Quite a few users of SymmetricDS have found that they have a need to not only synchronize database tables to remote locations, but they also have a set of files that should be synchronized. As of version 3.5 SymmetricDS now support file synchronization.
Please see Section 3.5, “File Triggers / File Synchronization” for more information.
There are several industry recognized techniques to capture changing data for replication, synchronization and integration in a relational database.
Lazy data capture queries changed data from a source system using some SQL condition (like a time stamp column).
Trigger-based data capture installs database triggers to capture changes.
Log-based data capture reads data changes from proprietary database recovery logs.
All three of these techniques have advantages and disadvantages, and all three are on the road map for SymmetricDS. At present time, SymmetricDS supports trigger-based data capture and partial lazy data capture.
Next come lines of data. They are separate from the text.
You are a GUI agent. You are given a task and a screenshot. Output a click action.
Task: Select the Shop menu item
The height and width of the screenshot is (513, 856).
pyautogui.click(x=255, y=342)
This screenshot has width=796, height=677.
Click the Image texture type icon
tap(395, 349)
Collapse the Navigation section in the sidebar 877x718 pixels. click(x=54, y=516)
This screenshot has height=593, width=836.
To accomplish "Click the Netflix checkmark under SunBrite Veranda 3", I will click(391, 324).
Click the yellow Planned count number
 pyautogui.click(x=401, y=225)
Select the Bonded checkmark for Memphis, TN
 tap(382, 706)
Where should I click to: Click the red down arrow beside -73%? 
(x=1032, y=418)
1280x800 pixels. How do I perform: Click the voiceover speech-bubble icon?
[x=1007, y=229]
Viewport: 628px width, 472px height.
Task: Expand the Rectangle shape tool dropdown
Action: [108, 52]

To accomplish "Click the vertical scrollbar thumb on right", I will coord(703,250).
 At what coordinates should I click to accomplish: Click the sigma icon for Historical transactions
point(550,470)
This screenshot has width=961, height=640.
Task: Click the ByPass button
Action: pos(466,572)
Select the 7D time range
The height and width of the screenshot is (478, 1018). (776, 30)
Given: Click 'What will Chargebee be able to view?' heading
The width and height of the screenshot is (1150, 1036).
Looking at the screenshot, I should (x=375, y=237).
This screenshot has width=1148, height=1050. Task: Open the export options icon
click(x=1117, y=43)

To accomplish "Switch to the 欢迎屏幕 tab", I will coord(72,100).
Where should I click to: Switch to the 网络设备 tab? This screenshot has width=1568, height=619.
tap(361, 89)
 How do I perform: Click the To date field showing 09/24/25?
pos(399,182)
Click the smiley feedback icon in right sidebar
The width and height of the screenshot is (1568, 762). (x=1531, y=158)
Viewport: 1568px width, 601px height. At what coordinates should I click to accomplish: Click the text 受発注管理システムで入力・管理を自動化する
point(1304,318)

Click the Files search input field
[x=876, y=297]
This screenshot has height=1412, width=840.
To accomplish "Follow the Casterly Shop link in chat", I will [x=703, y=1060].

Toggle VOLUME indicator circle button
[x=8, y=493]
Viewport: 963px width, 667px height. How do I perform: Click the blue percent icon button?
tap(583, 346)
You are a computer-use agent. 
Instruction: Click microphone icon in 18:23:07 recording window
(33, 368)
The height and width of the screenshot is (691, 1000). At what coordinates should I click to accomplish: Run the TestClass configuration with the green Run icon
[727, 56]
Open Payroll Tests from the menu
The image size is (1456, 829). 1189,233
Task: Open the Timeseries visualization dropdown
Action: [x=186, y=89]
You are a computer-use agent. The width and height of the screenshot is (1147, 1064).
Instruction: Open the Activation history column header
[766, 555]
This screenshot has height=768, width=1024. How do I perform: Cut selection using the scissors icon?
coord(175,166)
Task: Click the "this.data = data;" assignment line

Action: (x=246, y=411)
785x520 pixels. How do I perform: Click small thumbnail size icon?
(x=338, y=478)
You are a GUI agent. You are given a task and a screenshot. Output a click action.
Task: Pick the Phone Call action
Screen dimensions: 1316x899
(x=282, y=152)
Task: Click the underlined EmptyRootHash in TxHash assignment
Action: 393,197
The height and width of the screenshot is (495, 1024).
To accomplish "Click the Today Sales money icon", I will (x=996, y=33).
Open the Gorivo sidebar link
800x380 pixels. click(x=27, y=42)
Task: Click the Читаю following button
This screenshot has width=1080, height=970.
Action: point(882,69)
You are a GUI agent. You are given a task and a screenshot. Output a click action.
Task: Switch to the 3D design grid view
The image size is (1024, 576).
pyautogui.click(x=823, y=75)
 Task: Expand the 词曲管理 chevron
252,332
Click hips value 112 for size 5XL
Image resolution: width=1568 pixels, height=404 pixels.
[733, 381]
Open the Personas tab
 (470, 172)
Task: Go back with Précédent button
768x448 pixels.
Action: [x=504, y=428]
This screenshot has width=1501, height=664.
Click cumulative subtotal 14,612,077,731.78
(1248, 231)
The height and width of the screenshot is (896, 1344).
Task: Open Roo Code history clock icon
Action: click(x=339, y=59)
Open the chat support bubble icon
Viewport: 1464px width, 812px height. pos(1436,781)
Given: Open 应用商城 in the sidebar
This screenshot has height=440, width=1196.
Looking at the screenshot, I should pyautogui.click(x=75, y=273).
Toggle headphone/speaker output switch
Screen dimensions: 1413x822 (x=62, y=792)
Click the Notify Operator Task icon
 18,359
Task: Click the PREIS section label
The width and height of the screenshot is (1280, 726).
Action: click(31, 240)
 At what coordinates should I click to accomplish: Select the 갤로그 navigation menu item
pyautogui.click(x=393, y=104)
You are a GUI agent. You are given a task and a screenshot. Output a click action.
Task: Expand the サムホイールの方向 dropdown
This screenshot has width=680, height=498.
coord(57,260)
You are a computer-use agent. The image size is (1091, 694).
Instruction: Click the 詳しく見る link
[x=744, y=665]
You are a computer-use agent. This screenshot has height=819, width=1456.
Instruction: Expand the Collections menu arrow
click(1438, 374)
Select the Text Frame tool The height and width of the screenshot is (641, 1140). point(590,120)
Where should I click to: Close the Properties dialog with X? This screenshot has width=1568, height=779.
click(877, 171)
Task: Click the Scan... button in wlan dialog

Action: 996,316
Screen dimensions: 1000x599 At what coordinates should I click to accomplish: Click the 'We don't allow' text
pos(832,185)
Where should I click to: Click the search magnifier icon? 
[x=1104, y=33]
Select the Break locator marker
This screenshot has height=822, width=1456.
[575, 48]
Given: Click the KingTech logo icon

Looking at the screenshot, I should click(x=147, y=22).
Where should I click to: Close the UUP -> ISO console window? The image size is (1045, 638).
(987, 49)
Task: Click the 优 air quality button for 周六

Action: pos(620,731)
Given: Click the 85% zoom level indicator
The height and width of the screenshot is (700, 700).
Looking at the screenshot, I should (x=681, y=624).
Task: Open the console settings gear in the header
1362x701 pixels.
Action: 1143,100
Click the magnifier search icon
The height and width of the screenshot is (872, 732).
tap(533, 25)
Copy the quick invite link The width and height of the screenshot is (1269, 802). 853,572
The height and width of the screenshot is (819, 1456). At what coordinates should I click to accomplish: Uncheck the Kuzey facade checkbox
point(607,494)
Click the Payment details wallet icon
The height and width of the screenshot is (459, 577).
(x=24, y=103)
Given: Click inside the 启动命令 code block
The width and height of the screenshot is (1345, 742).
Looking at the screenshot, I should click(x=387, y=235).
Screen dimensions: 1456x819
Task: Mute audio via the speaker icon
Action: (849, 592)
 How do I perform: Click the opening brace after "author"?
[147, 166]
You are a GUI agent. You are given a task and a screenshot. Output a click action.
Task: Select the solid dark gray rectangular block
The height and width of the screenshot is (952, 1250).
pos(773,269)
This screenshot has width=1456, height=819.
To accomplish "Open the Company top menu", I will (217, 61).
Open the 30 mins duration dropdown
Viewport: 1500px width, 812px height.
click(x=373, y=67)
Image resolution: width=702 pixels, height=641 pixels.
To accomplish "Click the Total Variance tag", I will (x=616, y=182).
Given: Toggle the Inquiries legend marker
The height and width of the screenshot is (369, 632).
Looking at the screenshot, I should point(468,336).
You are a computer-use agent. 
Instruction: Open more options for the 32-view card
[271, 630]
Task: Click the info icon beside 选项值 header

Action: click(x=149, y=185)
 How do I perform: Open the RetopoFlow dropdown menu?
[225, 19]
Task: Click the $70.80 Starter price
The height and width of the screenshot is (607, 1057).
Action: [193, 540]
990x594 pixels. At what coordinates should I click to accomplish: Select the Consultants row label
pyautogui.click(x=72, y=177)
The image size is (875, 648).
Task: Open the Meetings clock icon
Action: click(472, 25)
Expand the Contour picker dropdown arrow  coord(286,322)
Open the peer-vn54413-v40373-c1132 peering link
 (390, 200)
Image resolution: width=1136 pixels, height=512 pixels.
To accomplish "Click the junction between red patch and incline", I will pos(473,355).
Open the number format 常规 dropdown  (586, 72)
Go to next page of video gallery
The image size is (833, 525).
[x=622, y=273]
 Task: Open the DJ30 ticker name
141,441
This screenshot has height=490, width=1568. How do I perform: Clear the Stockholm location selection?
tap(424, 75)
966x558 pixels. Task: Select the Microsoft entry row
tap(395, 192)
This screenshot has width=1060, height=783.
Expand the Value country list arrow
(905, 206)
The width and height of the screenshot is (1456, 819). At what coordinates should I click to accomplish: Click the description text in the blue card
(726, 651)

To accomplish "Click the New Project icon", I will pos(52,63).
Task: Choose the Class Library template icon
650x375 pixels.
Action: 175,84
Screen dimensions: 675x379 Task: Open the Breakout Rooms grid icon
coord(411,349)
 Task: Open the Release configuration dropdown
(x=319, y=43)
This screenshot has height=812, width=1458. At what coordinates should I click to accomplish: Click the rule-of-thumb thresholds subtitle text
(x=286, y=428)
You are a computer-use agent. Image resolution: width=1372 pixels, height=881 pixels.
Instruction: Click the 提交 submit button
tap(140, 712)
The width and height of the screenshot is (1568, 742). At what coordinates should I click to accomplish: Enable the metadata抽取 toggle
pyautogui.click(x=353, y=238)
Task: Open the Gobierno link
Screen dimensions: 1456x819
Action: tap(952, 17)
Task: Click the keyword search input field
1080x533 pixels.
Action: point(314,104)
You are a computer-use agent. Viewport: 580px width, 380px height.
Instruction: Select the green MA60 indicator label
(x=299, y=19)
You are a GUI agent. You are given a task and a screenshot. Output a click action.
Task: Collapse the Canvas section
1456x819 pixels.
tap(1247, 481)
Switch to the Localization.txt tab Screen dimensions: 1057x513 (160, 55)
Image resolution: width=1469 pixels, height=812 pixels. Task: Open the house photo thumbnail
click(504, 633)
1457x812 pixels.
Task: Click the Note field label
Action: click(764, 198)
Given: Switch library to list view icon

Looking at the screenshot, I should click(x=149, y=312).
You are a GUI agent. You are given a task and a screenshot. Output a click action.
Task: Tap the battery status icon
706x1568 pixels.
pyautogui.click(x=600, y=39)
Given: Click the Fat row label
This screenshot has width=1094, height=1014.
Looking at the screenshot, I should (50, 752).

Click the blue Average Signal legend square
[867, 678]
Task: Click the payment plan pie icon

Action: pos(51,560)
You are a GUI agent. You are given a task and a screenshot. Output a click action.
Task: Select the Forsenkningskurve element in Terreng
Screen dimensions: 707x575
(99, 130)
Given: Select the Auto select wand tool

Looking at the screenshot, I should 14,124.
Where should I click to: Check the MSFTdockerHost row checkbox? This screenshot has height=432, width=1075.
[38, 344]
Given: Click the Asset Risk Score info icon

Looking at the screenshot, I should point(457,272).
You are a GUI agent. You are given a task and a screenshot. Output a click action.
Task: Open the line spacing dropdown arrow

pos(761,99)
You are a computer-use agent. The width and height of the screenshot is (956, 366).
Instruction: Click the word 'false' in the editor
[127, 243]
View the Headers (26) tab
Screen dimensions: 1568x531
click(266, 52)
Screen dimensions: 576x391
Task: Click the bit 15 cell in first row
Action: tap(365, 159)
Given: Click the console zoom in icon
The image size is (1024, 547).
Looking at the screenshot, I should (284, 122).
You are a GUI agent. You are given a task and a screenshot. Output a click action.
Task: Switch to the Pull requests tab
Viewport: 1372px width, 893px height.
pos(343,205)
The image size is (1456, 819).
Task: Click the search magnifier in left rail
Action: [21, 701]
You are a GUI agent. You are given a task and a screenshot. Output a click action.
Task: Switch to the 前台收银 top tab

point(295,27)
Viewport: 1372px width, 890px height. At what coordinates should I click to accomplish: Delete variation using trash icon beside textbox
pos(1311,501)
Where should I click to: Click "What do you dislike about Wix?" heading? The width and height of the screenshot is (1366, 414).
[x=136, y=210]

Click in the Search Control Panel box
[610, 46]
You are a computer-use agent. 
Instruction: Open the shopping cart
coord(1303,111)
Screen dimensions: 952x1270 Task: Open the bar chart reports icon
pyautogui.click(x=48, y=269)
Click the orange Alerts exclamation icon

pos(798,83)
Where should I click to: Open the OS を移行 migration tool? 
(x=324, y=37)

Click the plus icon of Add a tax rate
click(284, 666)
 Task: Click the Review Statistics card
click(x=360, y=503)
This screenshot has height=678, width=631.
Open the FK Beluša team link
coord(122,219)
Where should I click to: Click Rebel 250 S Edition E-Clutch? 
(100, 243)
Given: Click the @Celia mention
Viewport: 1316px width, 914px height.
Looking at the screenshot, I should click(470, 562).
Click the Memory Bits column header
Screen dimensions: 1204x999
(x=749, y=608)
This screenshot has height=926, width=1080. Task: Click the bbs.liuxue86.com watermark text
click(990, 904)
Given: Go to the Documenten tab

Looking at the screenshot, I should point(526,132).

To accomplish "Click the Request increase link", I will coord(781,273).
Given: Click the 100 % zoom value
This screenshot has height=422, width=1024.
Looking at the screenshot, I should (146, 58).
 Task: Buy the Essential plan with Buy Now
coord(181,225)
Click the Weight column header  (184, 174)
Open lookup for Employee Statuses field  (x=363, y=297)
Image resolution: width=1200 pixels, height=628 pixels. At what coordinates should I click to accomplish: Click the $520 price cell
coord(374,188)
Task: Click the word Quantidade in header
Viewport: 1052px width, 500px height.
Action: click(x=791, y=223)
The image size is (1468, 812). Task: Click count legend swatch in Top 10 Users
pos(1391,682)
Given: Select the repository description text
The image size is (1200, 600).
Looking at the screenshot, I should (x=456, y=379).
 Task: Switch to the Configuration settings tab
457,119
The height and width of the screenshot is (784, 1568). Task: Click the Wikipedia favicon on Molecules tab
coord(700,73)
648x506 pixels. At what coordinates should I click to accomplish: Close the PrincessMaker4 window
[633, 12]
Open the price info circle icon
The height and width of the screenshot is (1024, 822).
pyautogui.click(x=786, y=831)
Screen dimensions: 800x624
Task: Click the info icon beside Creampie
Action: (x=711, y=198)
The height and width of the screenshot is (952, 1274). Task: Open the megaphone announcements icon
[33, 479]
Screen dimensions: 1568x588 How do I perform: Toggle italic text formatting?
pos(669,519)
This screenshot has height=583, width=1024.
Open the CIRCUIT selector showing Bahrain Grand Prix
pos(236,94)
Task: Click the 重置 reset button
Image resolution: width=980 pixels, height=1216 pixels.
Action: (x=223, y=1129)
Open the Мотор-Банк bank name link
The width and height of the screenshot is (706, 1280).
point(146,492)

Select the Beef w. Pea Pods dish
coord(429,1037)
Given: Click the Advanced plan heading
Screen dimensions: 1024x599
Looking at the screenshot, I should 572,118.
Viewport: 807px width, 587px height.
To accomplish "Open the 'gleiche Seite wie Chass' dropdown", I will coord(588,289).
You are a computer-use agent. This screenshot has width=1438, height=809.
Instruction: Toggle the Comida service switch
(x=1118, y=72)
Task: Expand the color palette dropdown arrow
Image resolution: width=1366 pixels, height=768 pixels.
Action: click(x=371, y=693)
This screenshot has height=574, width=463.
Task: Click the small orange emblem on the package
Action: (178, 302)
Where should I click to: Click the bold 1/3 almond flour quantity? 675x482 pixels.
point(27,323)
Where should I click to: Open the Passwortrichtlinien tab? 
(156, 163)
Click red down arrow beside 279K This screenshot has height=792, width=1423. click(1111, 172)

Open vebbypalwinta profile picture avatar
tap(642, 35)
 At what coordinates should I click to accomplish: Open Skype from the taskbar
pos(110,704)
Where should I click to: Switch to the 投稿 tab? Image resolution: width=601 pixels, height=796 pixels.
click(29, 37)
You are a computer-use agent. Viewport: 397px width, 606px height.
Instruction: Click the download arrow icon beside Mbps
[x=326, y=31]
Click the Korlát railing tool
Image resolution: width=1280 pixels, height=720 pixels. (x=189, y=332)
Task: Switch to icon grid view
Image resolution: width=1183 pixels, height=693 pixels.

These two techniques were implemented first for a variety of reasons, not the least of which is that the majority of use cases that SymmetricDS targets can be solved using trigger-based and conditional replication in a way that allows for more database platforms to be supported using industry standard technologies. This fact allowed SymmetricDS developers' valuable time and energy to be invested in designing a product that is easy to install, configure and manage versus spending time reverse engineering proprietary and not well documented database log files.
Trigger-based data capture does introduce a measurable amount of overhead on database operations. The amount of overhead can vary greatly depending on the processing power and configuration of the database platform, and the usage of the database by applications. With nonstop advances in hardware and database technology, trigger-based data capture has become feasible for use cases that involve high data throughput or require scaling out.
Trigger-based data capture is easier to implement and support than log-based solutions. It uses well known database concepts and is very accessible to software and database developers and database administrators. It can usually be installed, configured, and managed by application development teams or database administrators and does not require deployment on the database server itself.